Cigarette Butts

Long Beach Health Department, Long Beach Police Department, Long Beach Transit, Long Beach Environmental Alliance and Great Volunteers in the Community gathered last year and removed 12 pounds of cigarette butts from Long Beach bus stops.

The Long Beach Environmental Alliance (LBEA) began with a cigarette butt clean-up in downtown Long Beach.

The focus has been on collecting discarded cigarettes, a ubiquitous element of refuse that litters streets and ultimately washes out into the ocean.

“All of the cigarette butts are so easy to miss, if you’re driving on the street or walking too fast. If you stop and look closely, they’re there, on the sidewalks, in the gutters and all around our public bus stops,” John Kindred, co-founder of LBEA, said.

Cigarettes pose a huge detriment to both local and global marine life. According to the FDA, cigarettes contain as many as 93 potentially harmful constituents that are either carcinogens, respiratory toxicants, cardiovascular toxicants, reproductive or developmental toxicants, or addictive. In 2018, the Ocean Conservancy group recovered 2,412,151 cigarette butts as part of their International Coastal Cleanup effort. 842,837 of those were collected on American shores.
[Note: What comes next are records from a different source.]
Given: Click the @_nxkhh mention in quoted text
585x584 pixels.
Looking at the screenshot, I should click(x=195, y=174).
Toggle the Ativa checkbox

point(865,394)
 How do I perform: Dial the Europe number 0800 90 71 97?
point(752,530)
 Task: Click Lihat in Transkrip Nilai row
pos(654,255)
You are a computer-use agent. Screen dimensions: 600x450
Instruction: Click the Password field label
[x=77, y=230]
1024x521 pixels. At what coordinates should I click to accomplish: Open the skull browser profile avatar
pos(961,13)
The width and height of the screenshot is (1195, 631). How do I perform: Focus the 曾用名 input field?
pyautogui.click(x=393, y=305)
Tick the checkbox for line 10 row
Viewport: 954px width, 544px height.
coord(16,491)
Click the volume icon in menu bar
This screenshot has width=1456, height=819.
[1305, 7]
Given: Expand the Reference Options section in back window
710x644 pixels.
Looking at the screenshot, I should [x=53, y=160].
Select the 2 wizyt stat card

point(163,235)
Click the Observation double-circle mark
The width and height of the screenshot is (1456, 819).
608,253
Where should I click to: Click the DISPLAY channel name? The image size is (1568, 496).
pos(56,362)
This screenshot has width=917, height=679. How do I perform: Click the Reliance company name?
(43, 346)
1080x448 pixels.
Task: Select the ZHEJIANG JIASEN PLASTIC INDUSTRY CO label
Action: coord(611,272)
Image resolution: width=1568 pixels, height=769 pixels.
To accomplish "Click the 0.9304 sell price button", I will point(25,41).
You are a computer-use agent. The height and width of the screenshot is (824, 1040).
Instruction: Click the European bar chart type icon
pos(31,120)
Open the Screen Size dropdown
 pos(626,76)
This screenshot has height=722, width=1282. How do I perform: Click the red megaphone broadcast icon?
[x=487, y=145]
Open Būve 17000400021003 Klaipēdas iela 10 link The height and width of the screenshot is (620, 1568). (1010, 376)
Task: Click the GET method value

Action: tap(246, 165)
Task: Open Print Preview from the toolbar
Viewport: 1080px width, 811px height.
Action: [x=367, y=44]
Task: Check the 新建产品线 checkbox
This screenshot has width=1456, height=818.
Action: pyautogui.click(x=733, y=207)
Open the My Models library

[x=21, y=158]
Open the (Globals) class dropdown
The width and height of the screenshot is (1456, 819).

A study paid for by the University of California Tobacco Related Disease Research Program found that “leachate from cigarette butts is acutely toxic to representative marine and freshwater fish species” through a number of controlled tests.

“All of that gets in the food we eat,” Kindred said.

Kindred started the Long Beach Environmental Alliance in 2017 with co-founder Sokha Ny. Their mission statement reads, “Working together for local solutions to environmental issues through action, passion, and advocacy in the city of Long Beach.”

A cigarette but collection planned this coming Saturday, March 28, was canceled after "Safer At Home" restrictions prompted by the coronavirus pandemic was put into place. When collected, cigarette butts are sent to TerraCycle, a waste recycling organization. The residual tobacco from the refuse is used to make compost, while the non-biodegradable plastic filters in cigarettes are repurposed into construction pallets and other industrial products.

Before the ban on gatherings, the Long Beach Environmental Alliance conducted a beach clean-up event every fourth Sunday at Alamitos Beach. Kindred said cleanups are a great opportunity for students to log service hours.

“I tell the students that there is no greater way to see the impact we make on our environment than volunteering,” Kindred said.